Historische Vereniging Veenendaal. 1998. Luid- en begraafgelden te Veenendaal 1574-1812. Veenendaal. 312p.
Na een Inleiding en verantwoording wordt in een viertal bladzijden 'Begraven door de eeuwen heen' behandeld. Een van de begraafplaatsen was binnen de kerk, een plaats, waarover men van mening verschilde of dit wel de juiste was. Hierbij speelden idealistische en geestelijke motieven een rol, maar zoals altijd en overal, speelde geld ook een grote rol. Hoe meer de nabestaanden te besteden hadden, hoe zwaarder de klok en hoe langer die geluid kon worden. Sommigen gingen naamloos het graf in, maar dit gold niet voor jonker Botter, want van hem wordt vermeld 'Den 19en april [1688] begraven jonker Botter op het choor in de kerck en 3 poosen yder van een uyr met beyde de klocken geluyt.' Het volk zal het wel geweten hebben wie er overluid werd, want het zal een heel gebeier geweest zijn.
Op p8 en 9 worden in een staafdiagram de aantallen overluide doden (mannen, vrouwen en kinderen) per jaar over de periode 1575 tot en met 1676 gemeld. Op de grote verschillen wordt niet ingegaan. Zo is het jaar 1636 met zijn 226 doden een enorme uitschieter. Daarbij komen dan nog de niet-overluide doden. Woedde in Veenendaal dat jaar een pestepidemie?

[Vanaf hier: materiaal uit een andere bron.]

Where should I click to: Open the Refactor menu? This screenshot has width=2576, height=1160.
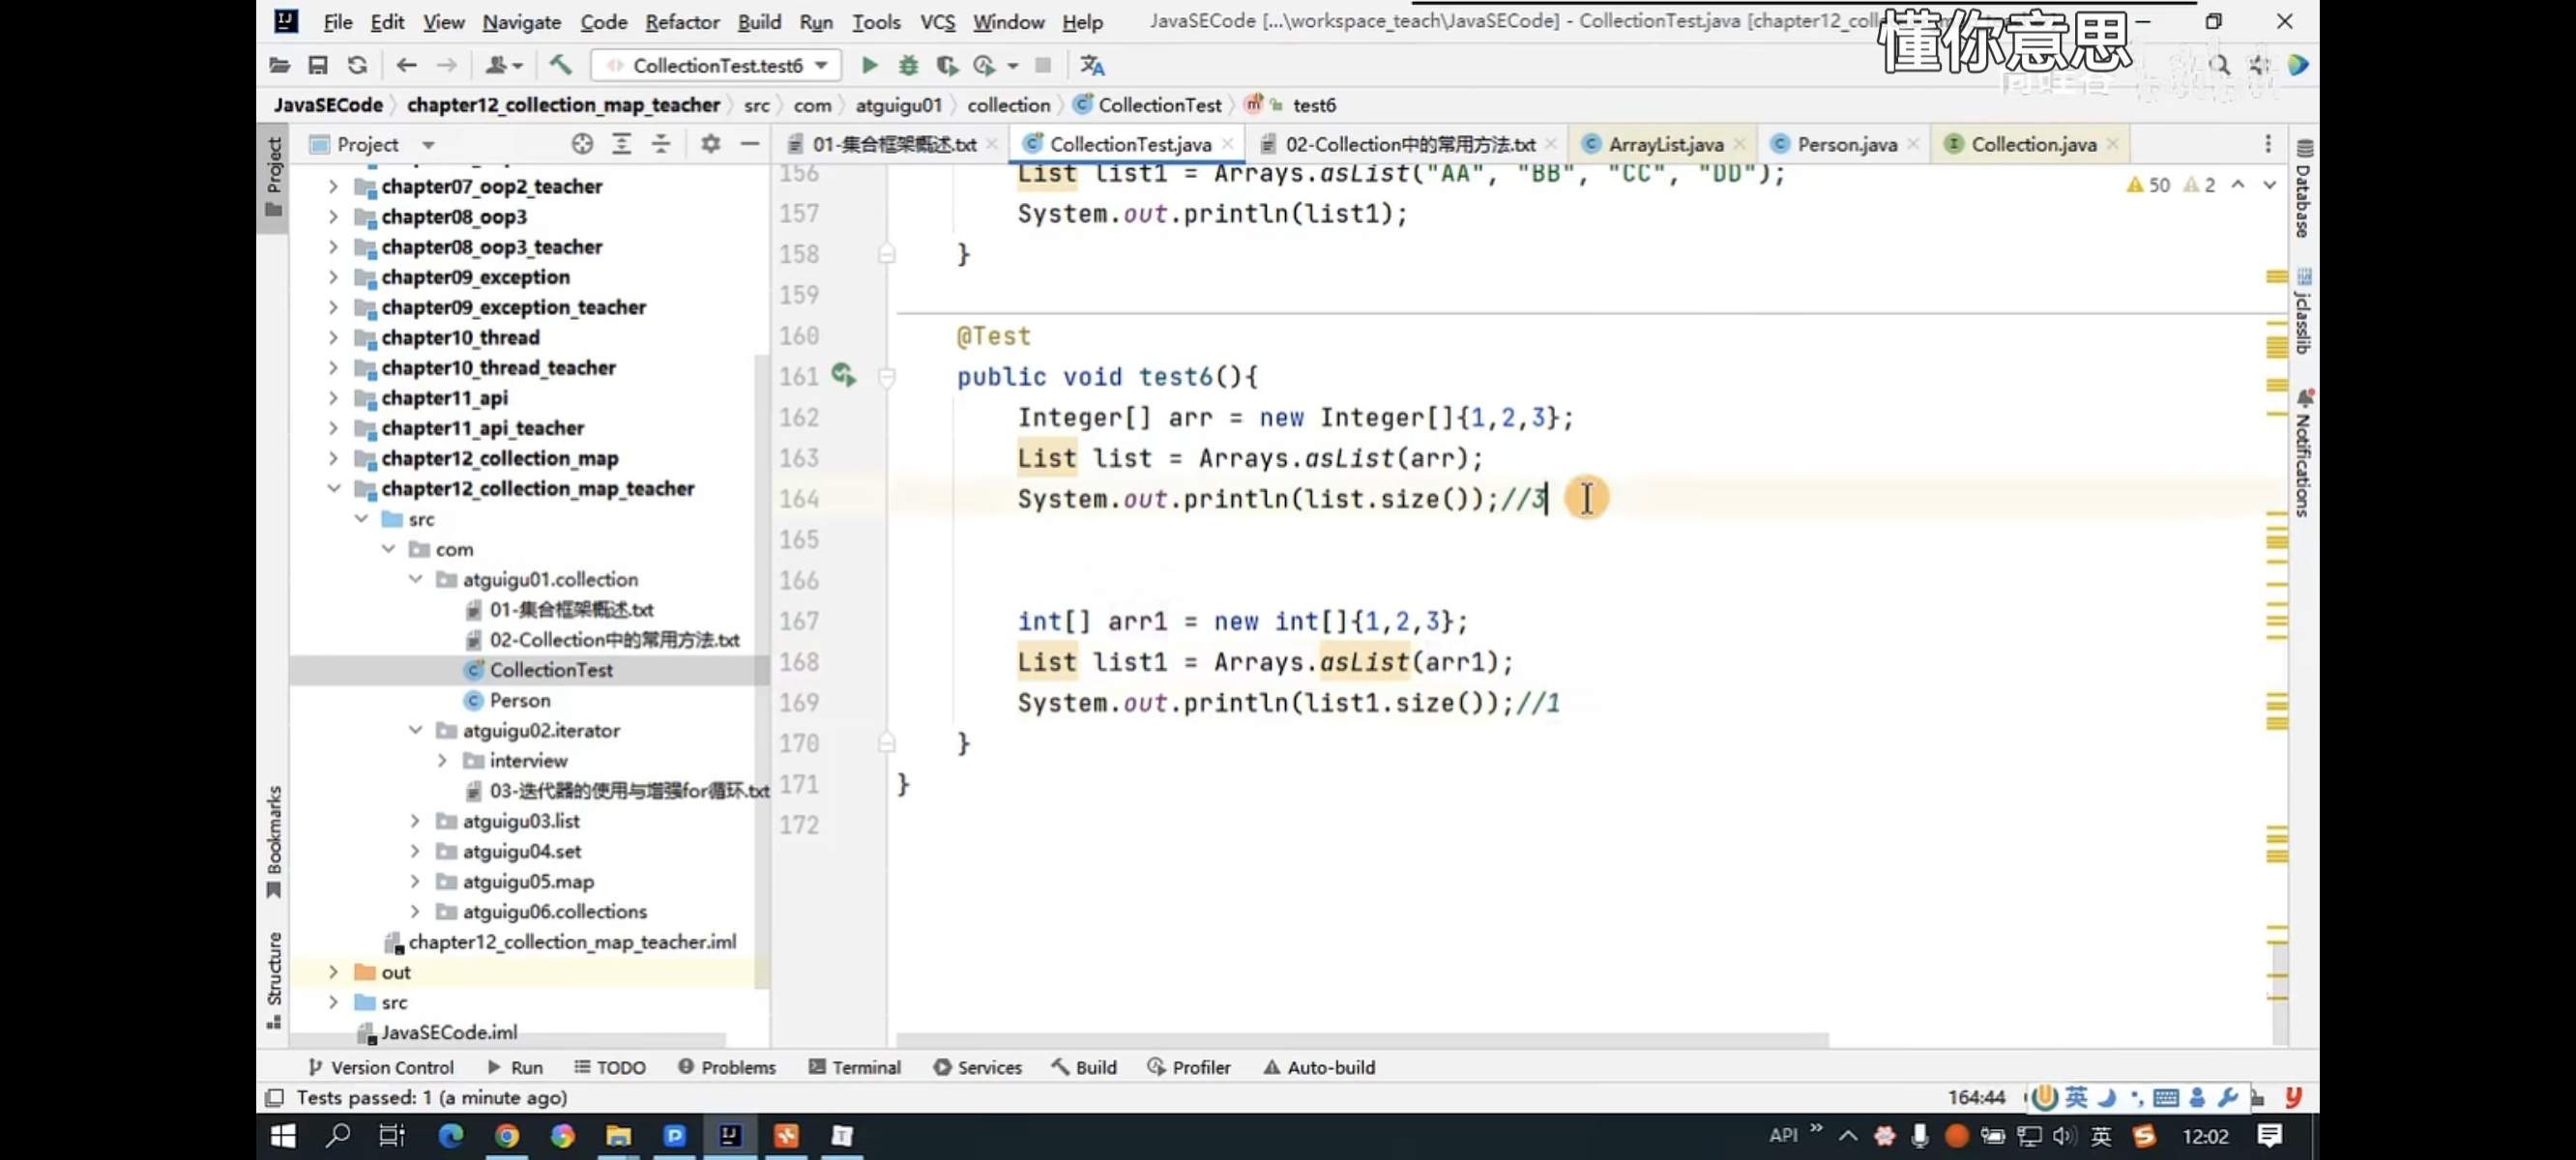pyautogui.click(x=681, y=21)
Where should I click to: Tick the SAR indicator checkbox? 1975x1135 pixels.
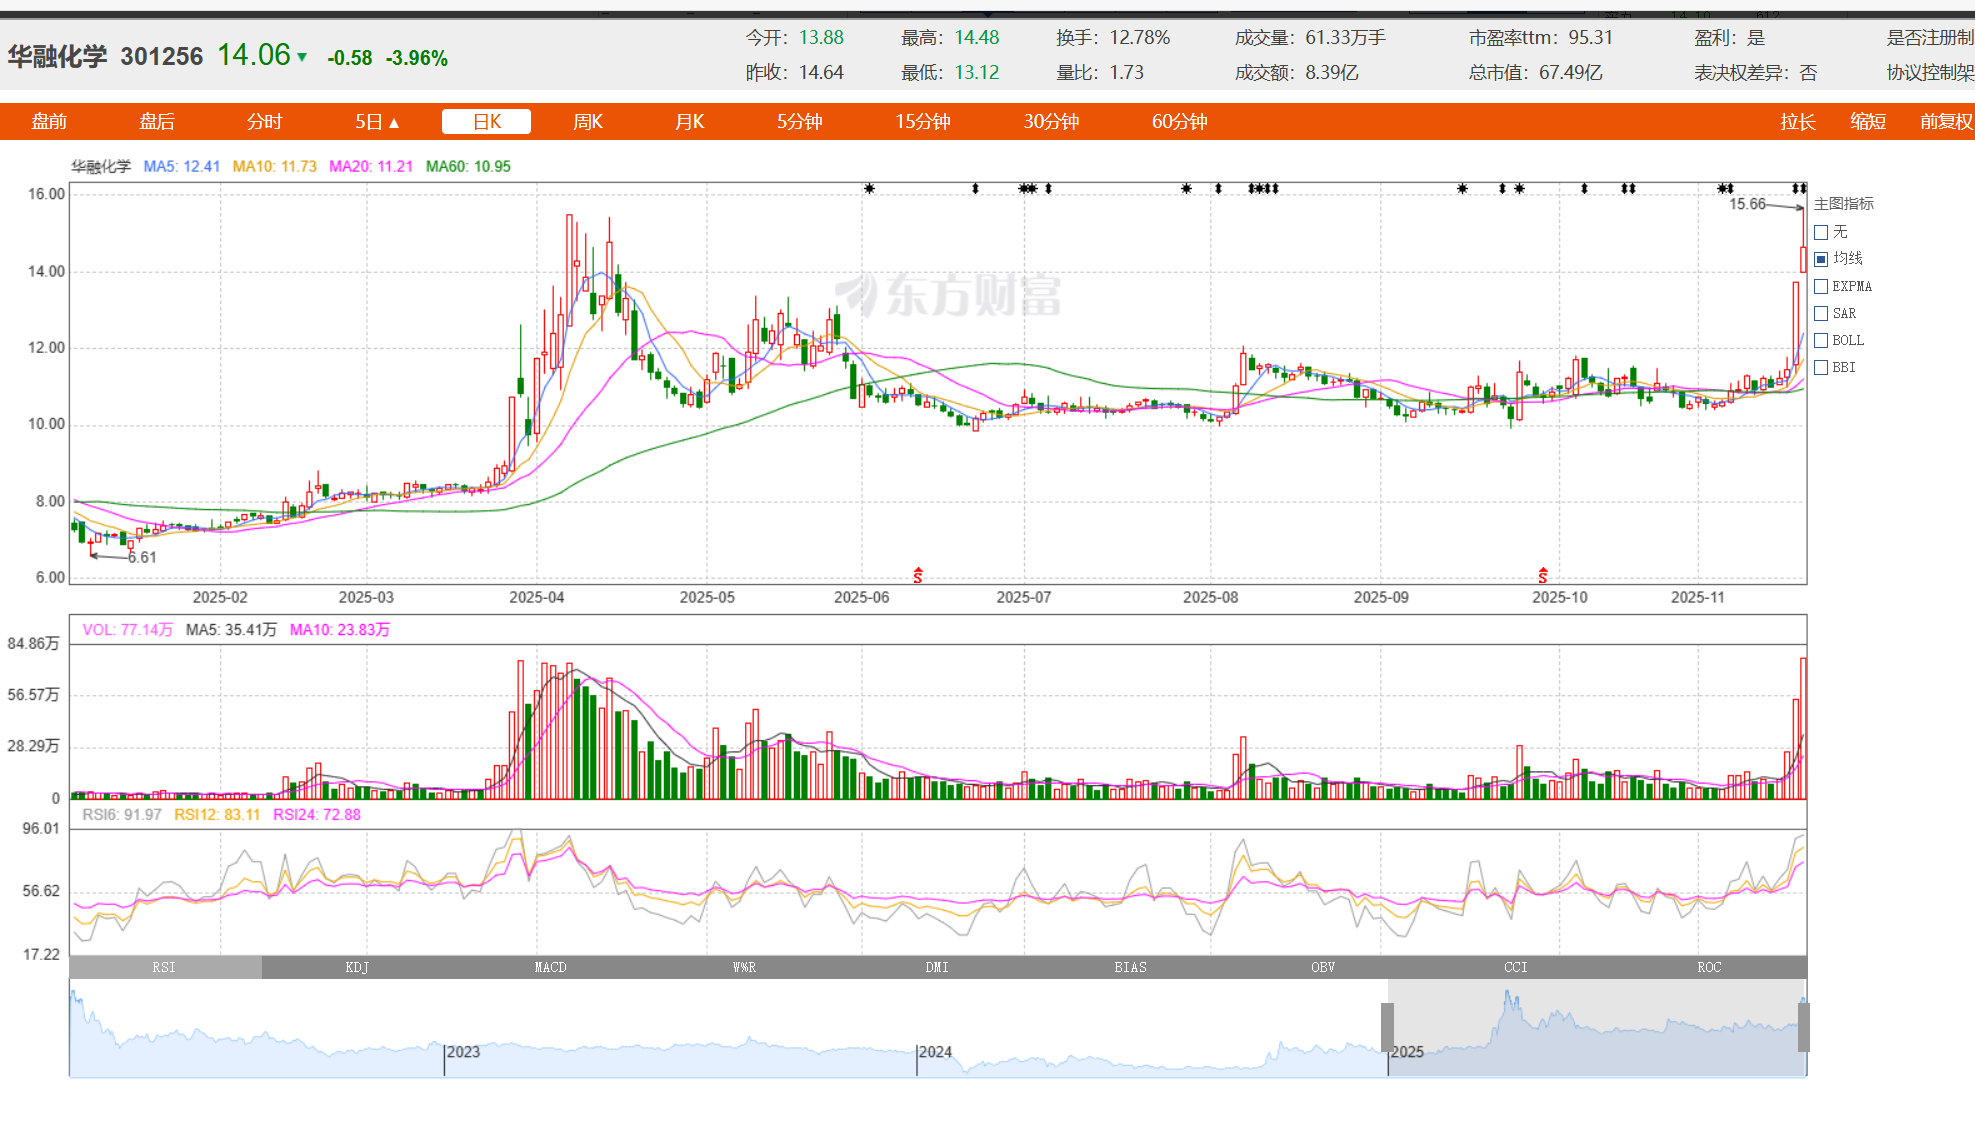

Het grootste deel van het boek, nl. 254 pagina's worden ingenomen door gegevens betreffende overluide en begraven personen. Het boek eindigt met een verklarende Woordenlijst (2 pag.), een Register op voornamen (6 pag.), en een Register op patroniemen en achternamen (40 pag.). Uit het Register op voornamen kan men afleiden welke over de periode 1574-1812 populair waren. A.C.Z.